Ступая почти беззаботно (и ортопедические стельки сидят как влитые), вхожу в крепость, новенькие макеты старинных домиков разбегаются по улочкам-декорациям, беспорядочным, как трещины на разбитом зеркале, по каменным оградам с черепичным гребнем взбираются кусты роз – розы в два человеческих кулака, а кусты в два человеческих роста. На каждом шагу все еще видишь женщин в средневековых нарядах, иногда попадется и какой-нибудь Ромео или его слуга: на днях городок кипел карнавалом по случаю его покорения какими-то скандинавскими бандитами – сумели устроить такое роскошество из поражения! На улицах стояли жаровни, вращались вертела, – запах – лучше не подходи! – ковались мечи, кинжалы – кузнецы в какой-то древней коже, мешковине, – на тесных площадях стреляют в цель из арбалетов, а за крепостной стеной, на густой пожухлой траве просторного ристалища, куда я сейчас выхожу, устроили самый настоящий рыцарский турнир – копья, кони в развевающихся покрывалах, похожих на хоругви, – латы и в самом деле до крайности идут мужчине. Больше всех отличился интеллигентный Айвенго в очках – пышный герольд с микрофоном футбольного комментатора безмерно славил его перед знатью и перед чернью, – я ужасно жалел, что здесь не было мамы: она обожает все воинственное и безопасное. А уж костюмная вакханалия… Даже я слегка балдел, сколько восхитительных и неповторяющихся ненужностей – зубчиков, разноцветных клинышков, пышных буфов, многослойных, как розы, бархатных беретов – кишит в этой портняжной оргии. В нынешней жизни дури, благодарение богу, маловато: все прекрасного качества, но чтоб сомлеть… тут нужен романтический стиляга из нашего общества рваных возможностей. И что толпы веселящихся людей и ни одной хамской выходки – быстро наглеющая душа тоже почти перестает замечать.
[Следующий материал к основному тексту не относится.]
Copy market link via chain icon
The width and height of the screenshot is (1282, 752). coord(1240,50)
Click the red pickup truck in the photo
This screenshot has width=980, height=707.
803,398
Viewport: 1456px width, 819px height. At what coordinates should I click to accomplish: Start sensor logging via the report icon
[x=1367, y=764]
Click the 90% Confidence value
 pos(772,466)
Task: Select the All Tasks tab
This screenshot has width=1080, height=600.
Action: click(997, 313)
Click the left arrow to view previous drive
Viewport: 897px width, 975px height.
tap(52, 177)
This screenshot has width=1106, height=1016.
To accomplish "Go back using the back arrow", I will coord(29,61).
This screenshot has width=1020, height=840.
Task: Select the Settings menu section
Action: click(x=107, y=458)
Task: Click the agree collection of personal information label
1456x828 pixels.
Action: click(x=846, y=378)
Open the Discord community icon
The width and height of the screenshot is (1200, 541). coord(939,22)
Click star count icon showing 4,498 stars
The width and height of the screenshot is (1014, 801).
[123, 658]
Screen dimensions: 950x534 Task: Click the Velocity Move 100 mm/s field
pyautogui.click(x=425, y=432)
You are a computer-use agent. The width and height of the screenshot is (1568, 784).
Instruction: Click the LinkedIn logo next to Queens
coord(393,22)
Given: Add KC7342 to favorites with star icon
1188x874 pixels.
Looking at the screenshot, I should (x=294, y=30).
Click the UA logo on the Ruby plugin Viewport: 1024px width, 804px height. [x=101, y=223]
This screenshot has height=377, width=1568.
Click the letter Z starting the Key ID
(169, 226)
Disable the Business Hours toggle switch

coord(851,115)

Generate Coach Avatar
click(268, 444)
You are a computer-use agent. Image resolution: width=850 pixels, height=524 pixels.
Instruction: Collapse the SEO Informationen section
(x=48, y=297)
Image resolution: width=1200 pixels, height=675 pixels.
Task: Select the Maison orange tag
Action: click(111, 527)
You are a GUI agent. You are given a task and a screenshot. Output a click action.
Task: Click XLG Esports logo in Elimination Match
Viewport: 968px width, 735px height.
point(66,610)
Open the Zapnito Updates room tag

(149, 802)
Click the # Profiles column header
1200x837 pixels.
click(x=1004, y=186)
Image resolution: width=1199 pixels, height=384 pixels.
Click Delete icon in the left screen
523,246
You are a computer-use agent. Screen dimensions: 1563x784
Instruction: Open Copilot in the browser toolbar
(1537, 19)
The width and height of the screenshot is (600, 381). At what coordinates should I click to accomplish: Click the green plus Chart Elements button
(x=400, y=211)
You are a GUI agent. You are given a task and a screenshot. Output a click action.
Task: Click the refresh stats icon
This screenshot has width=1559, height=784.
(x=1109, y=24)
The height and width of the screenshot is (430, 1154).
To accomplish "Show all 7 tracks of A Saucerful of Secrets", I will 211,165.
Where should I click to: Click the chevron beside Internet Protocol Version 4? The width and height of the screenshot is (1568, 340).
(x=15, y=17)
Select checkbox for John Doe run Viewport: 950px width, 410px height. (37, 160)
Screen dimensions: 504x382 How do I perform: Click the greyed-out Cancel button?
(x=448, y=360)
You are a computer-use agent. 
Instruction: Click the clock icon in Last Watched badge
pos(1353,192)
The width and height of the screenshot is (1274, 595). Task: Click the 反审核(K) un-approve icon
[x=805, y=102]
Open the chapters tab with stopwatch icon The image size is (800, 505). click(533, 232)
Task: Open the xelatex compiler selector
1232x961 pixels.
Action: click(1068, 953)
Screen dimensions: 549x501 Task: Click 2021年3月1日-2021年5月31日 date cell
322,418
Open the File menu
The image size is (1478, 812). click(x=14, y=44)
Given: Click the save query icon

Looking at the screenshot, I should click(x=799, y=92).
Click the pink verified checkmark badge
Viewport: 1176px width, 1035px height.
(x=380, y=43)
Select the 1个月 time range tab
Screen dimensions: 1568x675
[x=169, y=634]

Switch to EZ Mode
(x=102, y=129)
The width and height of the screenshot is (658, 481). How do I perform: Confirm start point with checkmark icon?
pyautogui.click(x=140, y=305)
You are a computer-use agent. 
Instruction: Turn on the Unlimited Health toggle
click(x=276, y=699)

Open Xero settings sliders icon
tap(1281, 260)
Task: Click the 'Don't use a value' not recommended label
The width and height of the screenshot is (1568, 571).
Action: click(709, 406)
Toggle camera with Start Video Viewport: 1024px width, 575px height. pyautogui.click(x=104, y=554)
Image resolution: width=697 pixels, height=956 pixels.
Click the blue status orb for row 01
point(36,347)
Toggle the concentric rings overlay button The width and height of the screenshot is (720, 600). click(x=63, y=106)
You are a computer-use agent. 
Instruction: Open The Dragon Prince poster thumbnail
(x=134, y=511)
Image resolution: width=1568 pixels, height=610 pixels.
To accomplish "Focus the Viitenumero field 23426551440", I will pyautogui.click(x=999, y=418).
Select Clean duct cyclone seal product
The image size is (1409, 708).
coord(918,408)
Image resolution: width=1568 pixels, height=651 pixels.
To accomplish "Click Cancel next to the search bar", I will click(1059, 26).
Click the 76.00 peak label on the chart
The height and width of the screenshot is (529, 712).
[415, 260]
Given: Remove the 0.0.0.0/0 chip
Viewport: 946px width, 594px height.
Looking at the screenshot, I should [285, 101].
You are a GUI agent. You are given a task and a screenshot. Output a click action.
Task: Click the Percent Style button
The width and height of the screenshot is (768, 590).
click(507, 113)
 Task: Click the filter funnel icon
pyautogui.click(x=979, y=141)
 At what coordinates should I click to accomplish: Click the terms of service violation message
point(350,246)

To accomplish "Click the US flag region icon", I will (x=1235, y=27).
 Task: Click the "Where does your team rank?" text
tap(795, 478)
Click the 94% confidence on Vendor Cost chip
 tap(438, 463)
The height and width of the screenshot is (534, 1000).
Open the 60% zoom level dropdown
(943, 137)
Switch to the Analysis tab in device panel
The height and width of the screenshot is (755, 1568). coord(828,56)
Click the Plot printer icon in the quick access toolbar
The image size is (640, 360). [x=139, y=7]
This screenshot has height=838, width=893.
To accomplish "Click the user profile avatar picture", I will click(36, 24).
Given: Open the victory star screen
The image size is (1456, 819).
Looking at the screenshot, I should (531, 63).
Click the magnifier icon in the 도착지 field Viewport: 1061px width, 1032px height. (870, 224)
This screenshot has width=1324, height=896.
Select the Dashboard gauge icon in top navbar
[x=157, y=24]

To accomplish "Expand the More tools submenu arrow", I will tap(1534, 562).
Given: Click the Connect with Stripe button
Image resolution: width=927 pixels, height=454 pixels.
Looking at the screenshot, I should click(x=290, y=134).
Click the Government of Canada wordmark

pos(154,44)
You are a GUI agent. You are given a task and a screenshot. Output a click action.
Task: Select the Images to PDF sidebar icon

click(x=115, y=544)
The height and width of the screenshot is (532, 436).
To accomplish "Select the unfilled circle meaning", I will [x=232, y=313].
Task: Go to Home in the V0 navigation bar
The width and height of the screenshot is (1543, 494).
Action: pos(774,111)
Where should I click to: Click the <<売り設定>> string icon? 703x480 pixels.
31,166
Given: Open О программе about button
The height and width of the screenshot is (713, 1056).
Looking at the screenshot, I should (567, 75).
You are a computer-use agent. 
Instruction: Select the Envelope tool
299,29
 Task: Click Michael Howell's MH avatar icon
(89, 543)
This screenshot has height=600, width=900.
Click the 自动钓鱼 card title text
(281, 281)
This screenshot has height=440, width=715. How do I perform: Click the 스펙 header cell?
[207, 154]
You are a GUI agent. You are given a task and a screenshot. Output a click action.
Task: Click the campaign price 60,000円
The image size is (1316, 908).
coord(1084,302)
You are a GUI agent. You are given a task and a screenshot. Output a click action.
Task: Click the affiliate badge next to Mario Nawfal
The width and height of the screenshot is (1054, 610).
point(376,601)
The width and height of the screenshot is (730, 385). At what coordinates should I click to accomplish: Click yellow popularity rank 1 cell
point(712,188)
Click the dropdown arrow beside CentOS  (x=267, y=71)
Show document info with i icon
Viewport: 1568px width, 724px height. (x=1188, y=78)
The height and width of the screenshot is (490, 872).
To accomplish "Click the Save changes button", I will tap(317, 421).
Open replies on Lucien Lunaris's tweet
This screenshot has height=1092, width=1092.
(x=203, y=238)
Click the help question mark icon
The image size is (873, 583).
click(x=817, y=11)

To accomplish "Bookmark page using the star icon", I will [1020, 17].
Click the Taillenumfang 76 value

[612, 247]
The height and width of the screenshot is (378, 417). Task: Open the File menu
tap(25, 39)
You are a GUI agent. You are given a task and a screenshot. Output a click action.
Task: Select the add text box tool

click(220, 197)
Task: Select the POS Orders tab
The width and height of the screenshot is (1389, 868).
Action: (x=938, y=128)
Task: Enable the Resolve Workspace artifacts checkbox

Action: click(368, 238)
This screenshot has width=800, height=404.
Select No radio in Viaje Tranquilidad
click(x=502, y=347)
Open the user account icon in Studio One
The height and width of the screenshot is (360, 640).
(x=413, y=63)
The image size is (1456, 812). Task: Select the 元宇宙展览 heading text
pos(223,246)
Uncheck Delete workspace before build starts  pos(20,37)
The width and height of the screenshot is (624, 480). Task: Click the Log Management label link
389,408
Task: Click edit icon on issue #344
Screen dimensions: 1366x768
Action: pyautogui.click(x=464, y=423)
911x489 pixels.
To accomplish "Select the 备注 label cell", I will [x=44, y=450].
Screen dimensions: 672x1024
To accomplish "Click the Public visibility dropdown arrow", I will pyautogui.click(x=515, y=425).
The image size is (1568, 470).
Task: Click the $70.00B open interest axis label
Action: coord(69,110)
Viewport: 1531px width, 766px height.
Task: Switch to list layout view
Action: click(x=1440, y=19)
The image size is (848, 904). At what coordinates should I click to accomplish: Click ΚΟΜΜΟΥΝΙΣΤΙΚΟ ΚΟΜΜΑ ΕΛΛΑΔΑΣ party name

Зато среди молодежи я все время высматриваю дочь и изредка нахожу. И вижу, что здесь ей хорошо, хотя прекрасно знаю, что ей везде будет плохо.

Море уже интенсивно синее – как небо: облачка замаячат к полудню – из наших же испарений. Мимо “настоящей заграницы” с пестрыми тентами, барами, топчанами я иду к неудобному, а значит, идеальному для меня уединенному месту, где надвинувшиеся с гряды валуны затопили и половину моря, а на берегу стоит деревянная часовня с якорем у входа – якорь заменяет крест.

Часовня посвящена рыбакам, которые “нашли покой в море”. Умели же выражаться! Нет – чувствовать.